## TASK
Continue the text on Russia's wartime troop recruitment from where it stops.

## SUPPLIED PASSAGE
+ + + +
The reason for the sudden resurgence of global interest in soldiers and conscription isn’t a mystery. The war in Ukraine, with its trench lines, tank battles, and artillery duels, marks a return to the sort of warfare that many had hoped was consigned to the dustbin of history.

For instance, the year-long Battle of Bakhmut, in which Russian forces — primarily from the semi-private Wagner Group — eventually succeeded in taking a small eastern Ukrainian city, was Russia’s bloodiest battle since World War II. More than 19,500 fighters were killed, according to a recent independent media investigation. That’s more troops killed in a single long battle than the Soviet Union lost in its decade-long war in Afghanistan in the 1980s.

Finding troops for the “meat grinder” in Ukraine hasn’t been easy for the Russian government. Russia does conscript soldiers every year, but conscripts generally can’t be deployed outside Russia. In the fall of 2022, the Kremlin declared a “partial mobilization” meant to raise 300,000 troops for the military. But more than twice that number are believed to have fled the country to avoid the draft.

Since then, however, Russia has managed to stabilize its manpower situation. It has done this in part by offering large signing bonuses that exceed average annual salaries in many remote and impoverished regions of Russia, and by granting pardons to prison inmates. (Pardoned prisoners made up the bulk of the fatalities in Bakhmut.) These tactics have largely kept the public backlash to the hundreds of thousands of casualties manageable.
+ + + +
## DATA FOR ANALYSIS
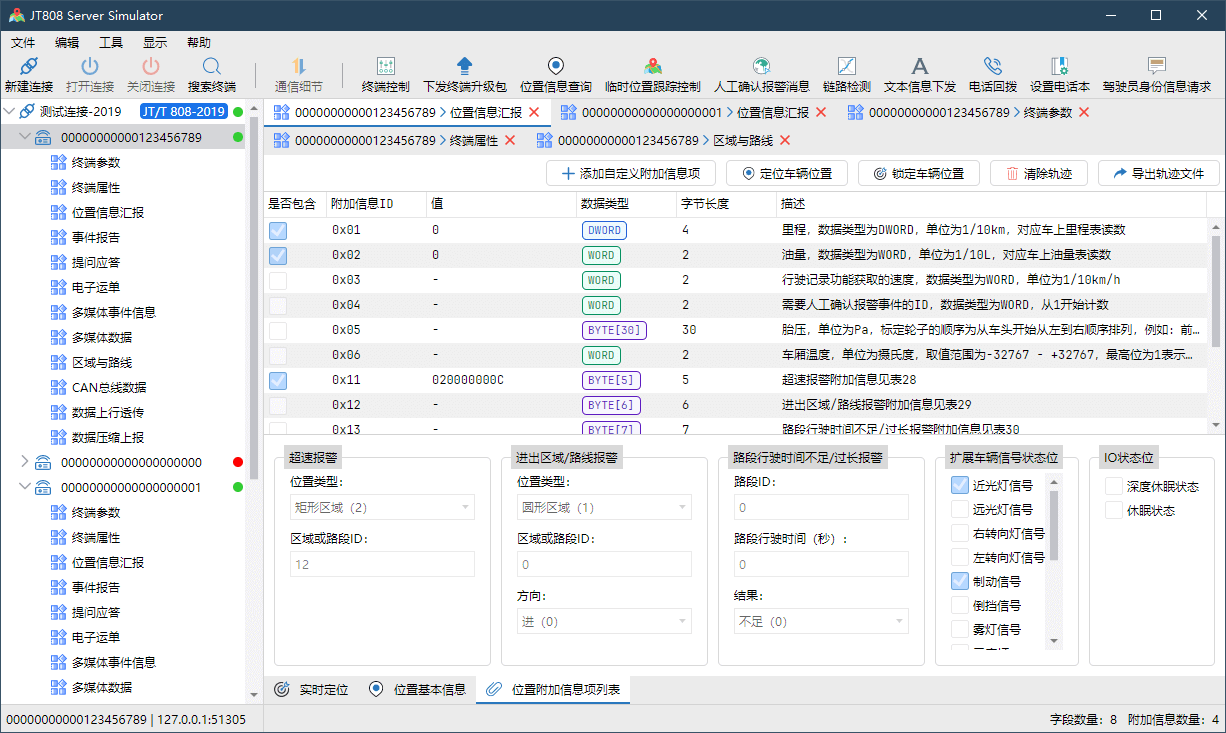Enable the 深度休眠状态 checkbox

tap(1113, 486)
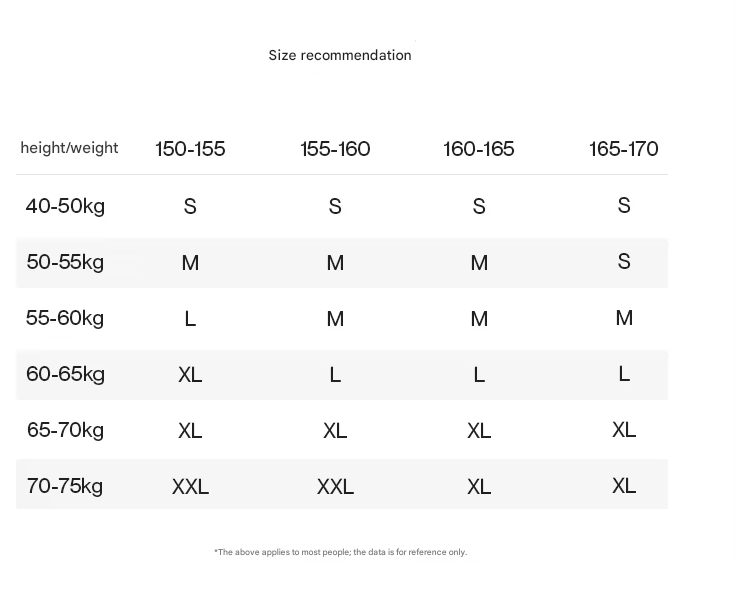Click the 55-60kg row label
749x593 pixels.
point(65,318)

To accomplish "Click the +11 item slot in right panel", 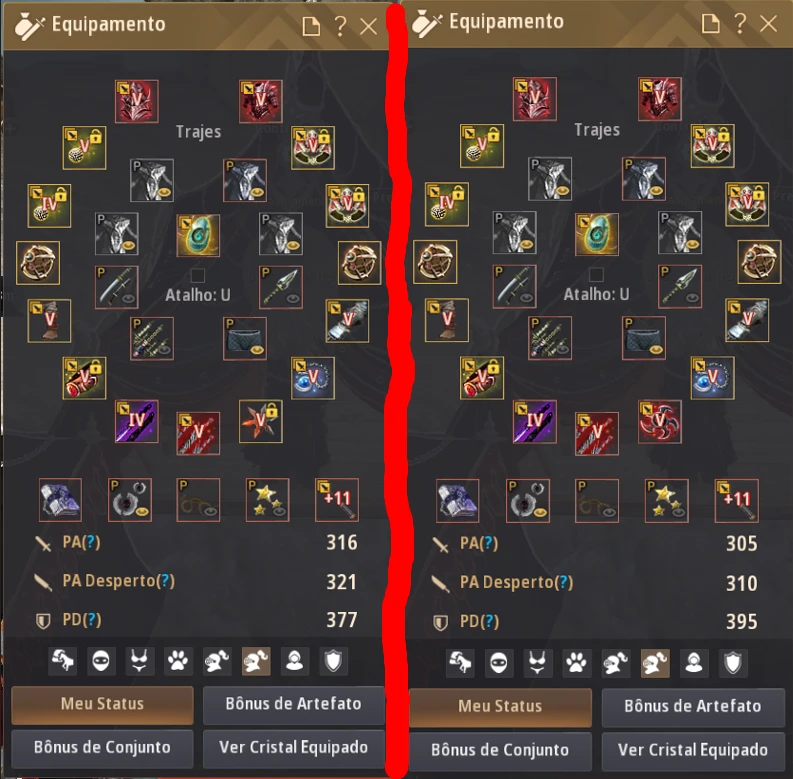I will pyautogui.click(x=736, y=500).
+ + + +
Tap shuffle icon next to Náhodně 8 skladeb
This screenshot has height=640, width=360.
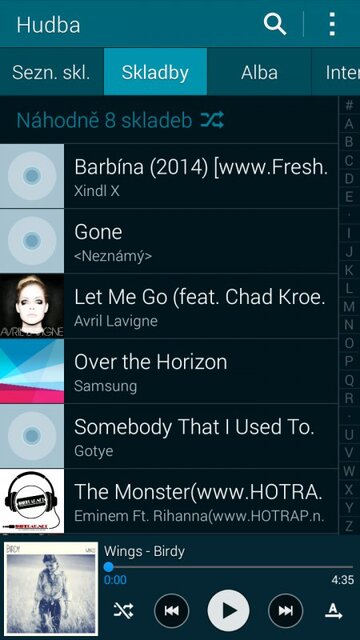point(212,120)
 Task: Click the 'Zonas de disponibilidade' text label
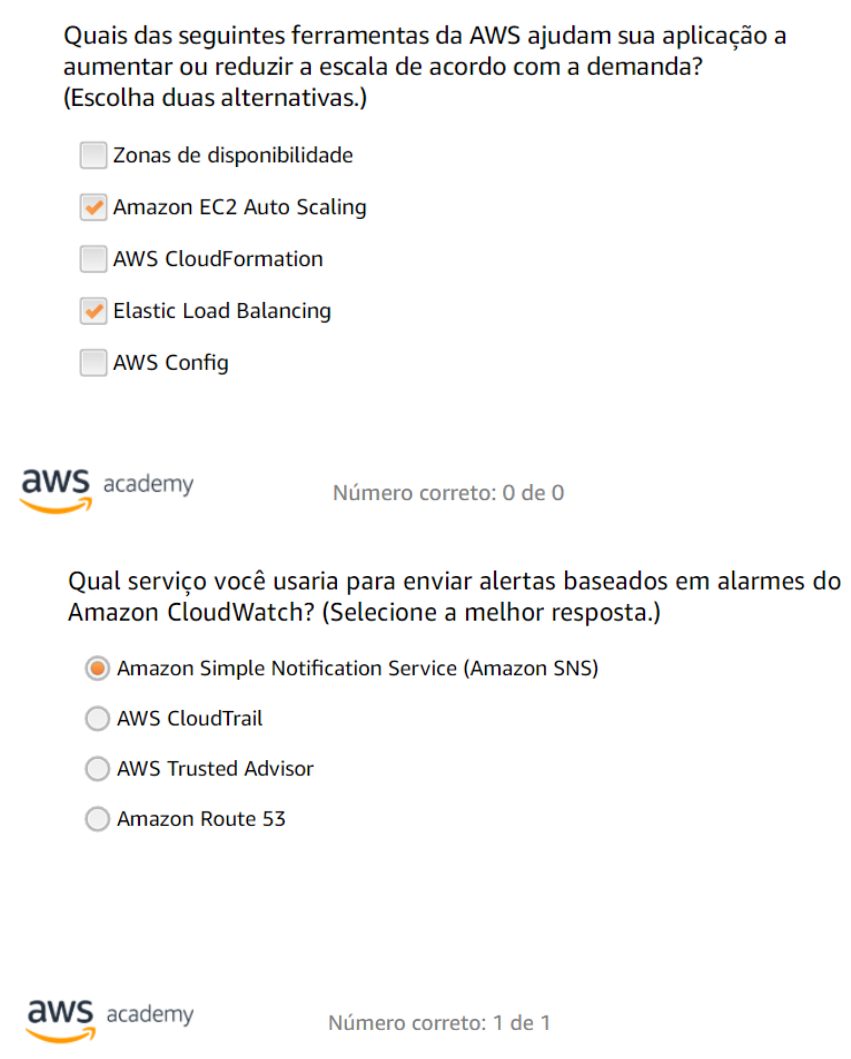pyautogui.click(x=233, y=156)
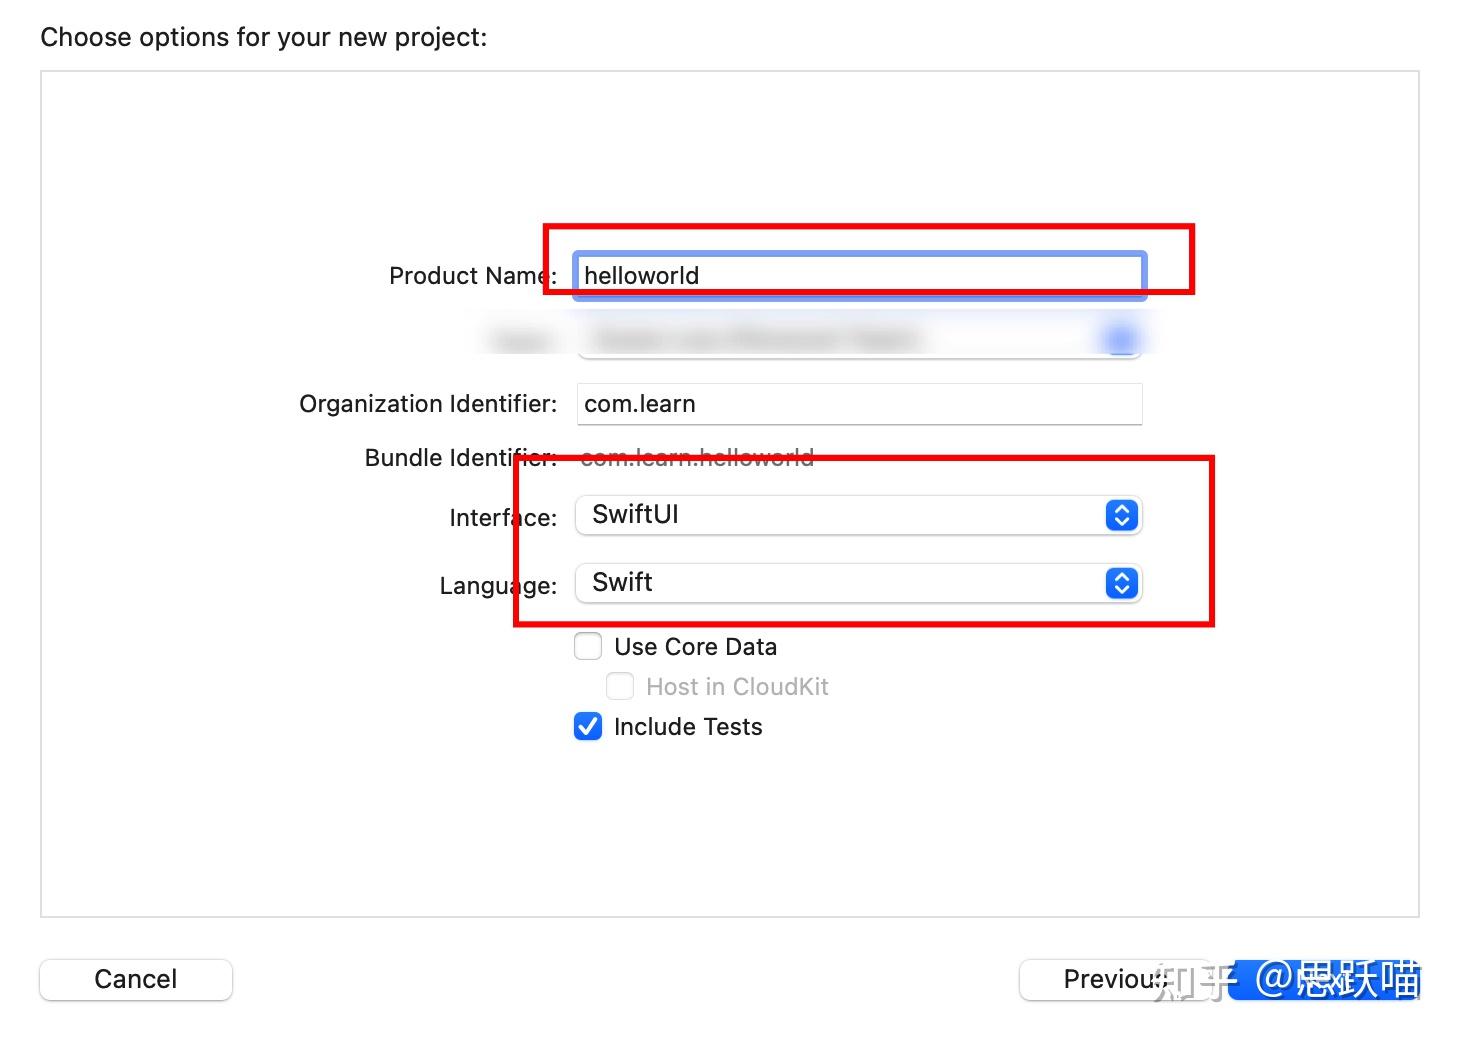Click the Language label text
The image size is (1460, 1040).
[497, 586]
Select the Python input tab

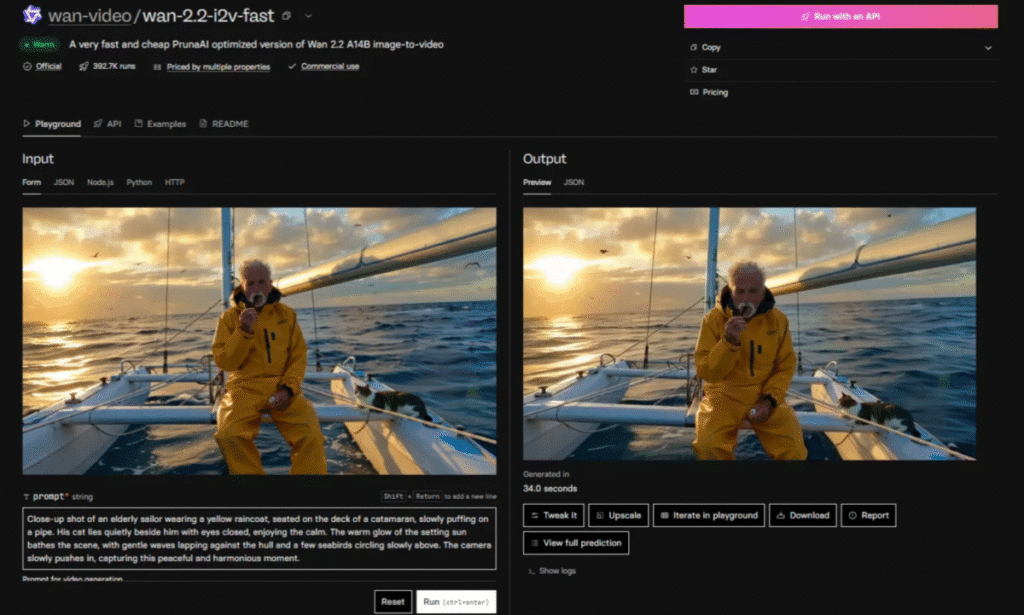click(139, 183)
+ + + +
## THE ANSWER
The worries about personnel are far more acute in Ukraine, which has a democratic political system and about 100 million fewer citizens than Russia. The long lines that formed outside recruiting centers immediately after Russia’s full-scale invasion in 2022 are a thing of the past. Today, there are desperate shortages of Ukrainian troops on the front lines.

The average age of these soldiers is over 40 — shockingly old by global standards. President Volodymyr Zelenskyy recently signed a controversial law to lower the age for draft eligible men from 27 to 25. (The average age of an American GI in Vietnam was 19.) The government has resorted to a number of carrots (giving volunteers the right to choose their own battalions) and sticks (highly unpopular street patrols to find young men avoiding the draft) to replenish the ranks. And like Russia, Ukraine is also now recruiting prison inmates to serve.

Another similarity to Russia: Ukraine was in a state of precipitous population collapse even before the war, thanks to a combination of plummeting birth rates and out-migration. Its population declined from 51.5 million when it became independent in 1991 to just 37 million in 2019. Add to that the more than 6 million people who fled the country after the outbreak of war, those currently in the military, those killed or seriously wounded in the war, and those who’ve turned to black market employment in order to avoid conscription, and it’s no surprise that Ukraine’s civilian economy is facing serious labor shortages.

The war has presented Ukrainian leaders with an agonizing choice that goes even beyond the brutal prospect of sending thousands of young people to their deaths: Fighting for their national survival today might require decimating the nation’s already grim demographic future.

Grayer world, grayer wars​

Demography is also on the mind of military planners in rapidly aging East Asia, which is furthest along the global trend toward lower fertility rates. With the ever-present risk of a major war with neighboring North Korea growing, South Korean men have to perform at least 18 months of military service — and at least among democracies, it’s one of the toughest countries to avoid the draft. Even members of K-Pop supergroup BTS have to put in their 18 months.

But the country is also facing some stark population math. To maintain current troop levels, South Korea needs to enlist or conscript 200,000 men per year. But if current birth rates continue, in 20 years there will only be about 125,000 men available per year to fill those spots.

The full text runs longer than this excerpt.